An ode to liquid, the wetness that passes through your lips, massages your taste buds and, in a split second, changes them forever. A song in praise of the rubdown, the loosener, the stress reducer, the "aw yeah, that's a good one" concoction. Rejoice for the bartenders who know so much more than we do about the chemistry and art of creation. We owe them a big kiss, or at least a fat tip. Over the past year, we have sampled drinks, many of the alcoholic variety, others quite virginal, in an ongoing crusade to ferret out the bestest, oddest, most intriguing and sexiest drinks in the St. Louis area. The drinks we liked best in 2003 are listed below, along with the establishments that served them.
Lindeman's Framboise at 33 Wine Shop and Tasting Bar, 1913 Park Avenue, 314-231-9463. It is the most exquisite nectar that can be had, this Belgian ale that overflows with heavenly raspberry tartness. "It's like raspberry Champagne beer," we wrote this summer, "and is hands-down the Perfect Summer Drink, served in twelve-ouncers that look like mini-bubbly bottles and tasting like nothing other than a raspberry wallop-upside-the-head." Thirty-three, an intimate Lafayette Square establishment, sells it, as do most fine liquor stores; if you don't like beer, you'll still like this. If you like Champagne, you'll adore this; if you like fruit juice, this will make you happy. If you like raspberry, brace yourself, because you'll be positively orgasmic.

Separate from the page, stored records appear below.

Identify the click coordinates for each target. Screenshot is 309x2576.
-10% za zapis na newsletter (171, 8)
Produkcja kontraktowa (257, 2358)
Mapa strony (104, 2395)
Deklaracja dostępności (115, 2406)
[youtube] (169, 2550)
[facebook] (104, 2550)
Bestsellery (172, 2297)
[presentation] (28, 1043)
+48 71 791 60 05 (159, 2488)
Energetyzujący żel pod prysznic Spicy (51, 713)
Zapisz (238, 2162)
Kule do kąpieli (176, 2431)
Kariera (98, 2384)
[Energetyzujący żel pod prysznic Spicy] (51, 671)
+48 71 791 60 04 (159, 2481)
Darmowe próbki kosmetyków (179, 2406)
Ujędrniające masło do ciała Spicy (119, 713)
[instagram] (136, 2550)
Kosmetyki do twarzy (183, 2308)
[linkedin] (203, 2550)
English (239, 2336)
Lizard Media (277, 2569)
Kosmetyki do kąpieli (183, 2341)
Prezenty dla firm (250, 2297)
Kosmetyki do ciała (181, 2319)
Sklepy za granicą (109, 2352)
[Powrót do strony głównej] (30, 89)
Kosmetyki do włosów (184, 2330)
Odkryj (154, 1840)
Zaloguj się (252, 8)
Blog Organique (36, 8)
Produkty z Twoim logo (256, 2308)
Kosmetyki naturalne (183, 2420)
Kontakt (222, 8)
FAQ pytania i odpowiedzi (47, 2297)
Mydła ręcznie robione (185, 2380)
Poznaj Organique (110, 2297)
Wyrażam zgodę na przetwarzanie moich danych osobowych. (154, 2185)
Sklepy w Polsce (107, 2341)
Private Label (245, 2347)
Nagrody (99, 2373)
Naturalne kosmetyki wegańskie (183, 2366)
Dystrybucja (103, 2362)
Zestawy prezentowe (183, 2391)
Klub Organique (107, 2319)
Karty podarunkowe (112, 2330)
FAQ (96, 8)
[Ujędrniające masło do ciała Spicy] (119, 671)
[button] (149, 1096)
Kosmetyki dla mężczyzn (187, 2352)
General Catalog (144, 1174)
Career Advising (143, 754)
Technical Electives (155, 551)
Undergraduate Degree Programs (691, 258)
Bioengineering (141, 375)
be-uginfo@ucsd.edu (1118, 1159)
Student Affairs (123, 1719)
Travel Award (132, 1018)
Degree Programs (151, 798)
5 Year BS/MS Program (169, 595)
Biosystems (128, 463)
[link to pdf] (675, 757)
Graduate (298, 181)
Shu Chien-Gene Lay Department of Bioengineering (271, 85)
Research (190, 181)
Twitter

El Moro at the Chocolate Bar, 1915 Park Avenue, 314-421-2626. Is it a coincidence that the Chocolate Bar is right next door to 33? Yes and no; Lafayette Square blossomed in 2003, owing in some part to the commitment of quirky establishments like the Chocolate Bar, which deals in the luscious brown. In the winter months, the Bar is a virtual Land's End catalog of county folk who trudge to the city for a choco treat. El Moro is a hot chocolate, with the emphasis on hot -- as in: spicy. The spicy arrives via smoked chiles, which transforms the elixir into an oddity that takes some getting used to but is aces once your buds are onboard.
Jade at Zoë's Pan-Asian Café, 4753 McPherson Avenue, 314-361-0013. The fine cocktails at Zoë's Central West End establishment deserve special mention, because the place has the best drink menu in the city. In addition to Jade, our fave, they dole out a fantastic Suzy Wong (Stoli and watermelon juice), a Red Dragon (rum, cranberry and mango) and Tiger's Milk (Grand Marnier, orange and pineapple juice and coconut milk). "Jade is sour, the result of some serious lime-juice action," we blabbered. "The juice is added to a hefty portion of Bacardi Light rum and augmented with mint. The mint is cut into shreds about the size of your pinkie nail....But man, it's sour, and the sour mixed with the powdered-sugar rim makes for a fun game of back-and-forth. Last sip too sour? No sweat. Just take a little lick. Sip and lick, sip and lick."
Agavero Martini at Kitchen K, 1000 Washington Avenue, 314-241-9900. The newly arrived Kitchen K has been, in our experience, spotty at best in the food department. But in the drink department, they're rolling along nicely, thanks in large part to the Agavero Martini, the most memorable drink we enjoyed this year. Its main ingredient is Agavero liqueur, a blend of tequila and damiana flowers, which combine to create a sweet, subtle tang. Bar manager Patrick Bardone, we wrote, "mixes in a splash of Cointreau liqueur to add some depth, then tosses in an orange peel for a little color. The result suggests a margarita without being tyrannical about it. It's soft, it's gentle and it will gracefully float your head through sunset-tranquil waters."
It deserves mention that in all of 2003, we enjoyed many drinks, and not once did we hurl from overindulgence. We had maybe half a headache once or twice. We wouldn't presume to suggest that you make moderation the rule in 2004, going easy on your liver, your heart and your head. Whatever you do, though, for all of our sakes, don't frickin' drink and drive. Please.